## PROBLEM REQUIREMENTS
All that is asked is a faithful reproduction of the entries.

## RECORDS FOR THIS EXERCISE
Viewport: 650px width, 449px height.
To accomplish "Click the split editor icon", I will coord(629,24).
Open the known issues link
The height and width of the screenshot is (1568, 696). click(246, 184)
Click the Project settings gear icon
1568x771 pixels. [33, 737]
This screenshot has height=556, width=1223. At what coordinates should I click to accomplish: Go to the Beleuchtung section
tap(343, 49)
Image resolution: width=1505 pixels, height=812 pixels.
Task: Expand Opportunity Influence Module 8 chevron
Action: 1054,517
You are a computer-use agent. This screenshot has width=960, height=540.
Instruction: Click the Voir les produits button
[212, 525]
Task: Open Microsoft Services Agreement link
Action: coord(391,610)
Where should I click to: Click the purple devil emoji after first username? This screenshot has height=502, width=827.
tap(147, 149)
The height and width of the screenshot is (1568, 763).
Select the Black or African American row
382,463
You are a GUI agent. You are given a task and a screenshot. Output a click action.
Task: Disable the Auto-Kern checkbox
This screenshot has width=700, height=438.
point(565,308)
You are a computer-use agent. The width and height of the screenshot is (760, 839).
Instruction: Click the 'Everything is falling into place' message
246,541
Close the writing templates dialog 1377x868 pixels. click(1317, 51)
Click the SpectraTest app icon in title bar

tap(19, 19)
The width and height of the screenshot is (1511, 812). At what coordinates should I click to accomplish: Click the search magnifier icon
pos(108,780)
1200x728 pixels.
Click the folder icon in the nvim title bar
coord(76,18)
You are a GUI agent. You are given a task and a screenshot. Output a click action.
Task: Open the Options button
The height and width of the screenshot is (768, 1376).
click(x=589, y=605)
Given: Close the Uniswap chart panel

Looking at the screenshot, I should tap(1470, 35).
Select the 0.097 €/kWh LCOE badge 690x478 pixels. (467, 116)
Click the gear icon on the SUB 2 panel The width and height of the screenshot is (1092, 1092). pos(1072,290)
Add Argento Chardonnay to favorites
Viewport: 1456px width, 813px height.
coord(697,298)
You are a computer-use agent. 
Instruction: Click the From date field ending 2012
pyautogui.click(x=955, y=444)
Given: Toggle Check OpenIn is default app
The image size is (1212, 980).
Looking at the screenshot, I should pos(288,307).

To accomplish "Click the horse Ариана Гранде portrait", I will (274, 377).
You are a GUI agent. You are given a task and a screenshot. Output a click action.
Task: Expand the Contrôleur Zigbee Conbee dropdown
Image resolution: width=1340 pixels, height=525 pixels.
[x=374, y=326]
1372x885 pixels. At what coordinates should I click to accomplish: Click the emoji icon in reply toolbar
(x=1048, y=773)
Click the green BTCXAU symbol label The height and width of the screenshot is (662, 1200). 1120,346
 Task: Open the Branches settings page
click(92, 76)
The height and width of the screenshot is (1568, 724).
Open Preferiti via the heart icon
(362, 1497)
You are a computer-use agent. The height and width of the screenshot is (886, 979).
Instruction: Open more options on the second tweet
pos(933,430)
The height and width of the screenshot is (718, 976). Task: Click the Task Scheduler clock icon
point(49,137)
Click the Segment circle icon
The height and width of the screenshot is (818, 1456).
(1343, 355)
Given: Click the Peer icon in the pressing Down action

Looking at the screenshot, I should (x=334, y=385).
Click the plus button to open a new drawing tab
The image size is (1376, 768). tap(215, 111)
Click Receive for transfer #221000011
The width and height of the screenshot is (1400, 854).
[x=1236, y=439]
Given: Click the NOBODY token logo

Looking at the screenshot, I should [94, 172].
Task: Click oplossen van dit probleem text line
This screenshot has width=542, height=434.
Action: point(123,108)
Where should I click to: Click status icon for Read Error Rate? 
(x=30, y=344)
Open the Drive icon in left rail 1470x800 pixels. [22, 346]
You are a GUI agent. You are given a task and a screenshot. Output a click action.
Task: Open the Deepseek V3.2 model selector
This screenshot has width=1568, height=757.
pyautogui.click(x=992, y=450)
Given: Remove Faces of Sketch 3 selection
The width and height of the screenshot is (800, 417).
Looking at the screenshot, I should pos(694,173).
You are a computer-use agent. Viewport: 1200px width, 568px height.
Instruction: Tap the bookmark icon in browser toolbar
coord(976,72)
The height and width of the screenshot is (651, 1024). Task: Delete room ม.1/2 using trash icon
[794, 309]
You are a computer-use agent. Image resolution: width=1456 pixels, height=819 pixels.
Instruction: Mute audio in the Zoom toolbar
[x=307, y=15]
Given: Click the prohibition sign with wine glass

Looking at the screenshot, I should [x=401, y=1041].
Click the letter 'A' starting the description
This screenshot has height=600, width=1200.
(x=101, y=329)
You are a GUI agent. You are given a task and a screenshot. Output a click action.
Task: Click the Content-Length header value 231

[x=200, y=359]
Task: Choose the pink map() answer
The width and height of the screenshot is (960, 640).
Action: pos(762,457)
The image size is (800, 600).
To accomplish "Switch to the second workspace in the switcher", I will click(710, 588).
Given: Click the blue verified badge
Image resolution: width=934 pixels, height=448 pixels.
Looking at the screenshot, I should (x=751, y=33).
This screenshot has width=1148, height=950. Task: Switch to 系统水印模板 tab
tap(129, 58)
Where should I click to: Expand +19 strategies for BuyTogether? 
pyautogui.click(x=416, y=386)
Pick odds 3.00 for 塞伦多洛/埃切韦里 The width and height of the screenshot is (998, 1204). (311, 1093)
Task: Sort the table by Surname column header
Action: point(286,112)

## FINISHED TASK
Viewport: 650px width, 449px height.
To accomplish "Click the split editor icon", I will coord(629,24).
Open the known issues link
The height and width of the screenshot is (1568, 696). click(246, 184)
Click the Project settings gear icon
1568x771 pixels. [33, 737]
This screenshot has height=556, width=1223. At what coordinates should I click to accomplish: Go to the Beleuchtung section
tap(343, 49)
Image resolution: width=1505 pixels, height=812 pixels.
Task: Expand Opportunity Influence Module 8 chevron
Action: 1054,517
You are a computer-use agent. This screenshot has width=960, height=540.
Instruction: Click the Voir les produits button
[212, 525]
Task: Open Microsoft Services Agreement link
Action: coord(391,610)
Where should I click to: Click the purple devil emoji after first username? This screenshot has height=502, width=827.
tap(147, 149)
The height and width of the screenshot is (1568, 763).
Select the Black or African American row
382,463
You are a GUI agent. You are given a task and a screenshot. Output a click action.
Task: Disable the Auto-Kern checkbox
This screenshot has width=700, height=438.
point(565,308)
You are a computer-use agent. The width and height of the screenshot is (760, 839).
Instruction: Click the 'Everything is falling into place' message
246,541
Close the writing templates dialog 1377x868 pixels. click(1317, 51)
Click the SpectraTest app icon in title bar

tap(19, 19)
The width and height of the screenshot is (1511, 812). At what coordinates should I click to accomplish: Click the search magnifier icon
pos(108,780)
1200x728 pixels.
Click the folder icon in the nvim title bar
coord(76,18)
You are a GUI agent. You are given a task and a screenshot. Output a click action.
Task: Open the Options button
The height and width of the screenshot is (768, 1376).
click(x=589, y=605)
Given: Close the Uniswap chart panel

Looking at the screenshot, I should tap(1470, 35).
Select the 0.097 €/kWh LCOE badge 690x478 pixels. (467, 116)
Click the gear icon on the SUB 2 panel The width and height of the screenshot is (1092, 1092). pos(1072,290)
Add Argento Chardonnay to favorites
Viewport: 1456px width, 813px height.
coord(697,298)
You are a computer-use agent. 
Instruction: Click the From date field ending 2012
pyautogui.click(x=955, y=444)
Given: Toggle Check OpenIn is default app
The image size is (1212, 980).
Looking at the screenshot, I should pos(288,307).

To accomplish "Click the horse Ариана Гранде portrait", I will (274, 377).
You are a GUI agent. You are given a task and a screenshot. Output a click action.
Task: Expand the Contrôleur Zigbee Conbee dropdown
Image resolution: width=1340 pixels, height=525 pixels.
[x=374, y=326]
1372x885 pixels. At what coordinates should I click to accomplish: Click the emoji icon in reply toolbar
(x=1048, y=773)
Click the green BTCXAU symbol label The height and width of the screenshot is (662, 1200). 1120,346
 Task: Open the Branches settings page
click(92, 76)
The height and width of the screenshot is (1568, 724).
Open Preferiti via the heart icon
(362, 1497)
You are a computer-use agent. The height and width of the screenshot is (886, 979).
Instruction: Open more options on the second tweet
pos(933,430)
The height and width of the screenshot is (718, 976). Task: Click the Task Scheduler clock icon
point(49,137)
Click the Segment circle icon
The height and width of the screenshot is (818, 1456).
(1343, 355)
Given: Click the Peer icon in the pressing Down action

Looking at the screenshot, I should (x=334, y=385).
Click the plus button to open a new drawing tab
The image size is (1376, 768). tap(215, 111)
Click Receive for transfer #221000011
The width and height of the screenshot is (1400, 854).
[x=1236, y=439]
Given: Click the NOBODY token logo

Looking at the screenshot, I should [94, 172].
Task: Click oplossen van dit probleem text line
This screenshot has width=542, height=434.
Action: point(123,108)
Where should I click to: Click status icon for Read Error Rate? 
(x=30, y=344)
Open the Drive icon in left rail 1470x800 pixels. [22, 346]
You are a GUI agent. You are given a task and a screenshot. Output a click action.
Task: Open the Deepseek V3.2 model selector
This screenshot has width=1568, height=757.
pyautogui.click(x=992, y=450)
Given: Remove Faces of Sketch 3 selection
The width and height of the screenshot is (800, 417).
Looking at the screenshot, I should pos(694,173).
You are a computer-use agent. Viewport: 1200px width, 568px height.
Instruction: Tap the bookmark icon in browser toolbar
coord(976,72)
The height and width of the screenshot is (651, 1024). Task: Delete room ม.1/2 using trash icon
[794, 309]
You are a computer-use agent. Image resolution: width=1456 pixels, height=819 pixels.
Instruction: Mute audio in the Zoom toolbar
[x=307, y=15]
Given: Click the prohibition sign with wine glass

Looking at the screenshot, I should [x=401, y=1041].
Click the letter 'A' starting the description
This screenshot has height=600, width=1200.
(x=101, y=329)
You are a GUI agent. You are given a task and a screenshot. Output a click action.
Task: Click the Content-Length header value 231

[x=200, y=359]
Task: Choose the pink map() answer
The width and height of the screenshot is (960, 640).
Action: pos(762,457)
The image size is (800, 600).
To accomplish "Switch to the second workspace in the switcher", I will click(710, 588).
Given: Click the blue verified badge
Image resolution: width=934 pixels, height=448 pixels.
Looking at the screenshot, I should (x=751, y=33).
This screenshot has width=1148, height=950. Task: Switch to 系统水印模板 tab
tap(129, 58)
Where should I click to: Expand +19 strategies for BuyTogether? 
pyautogui.click(x=416, y=386)
Pick odds 3.00 for 塞伦多洛/埃切韦里 The width and height of the screenshot is (998, 1204). (311, 1093)
Task: Sort the table by Surname column header
Action: point(286,112)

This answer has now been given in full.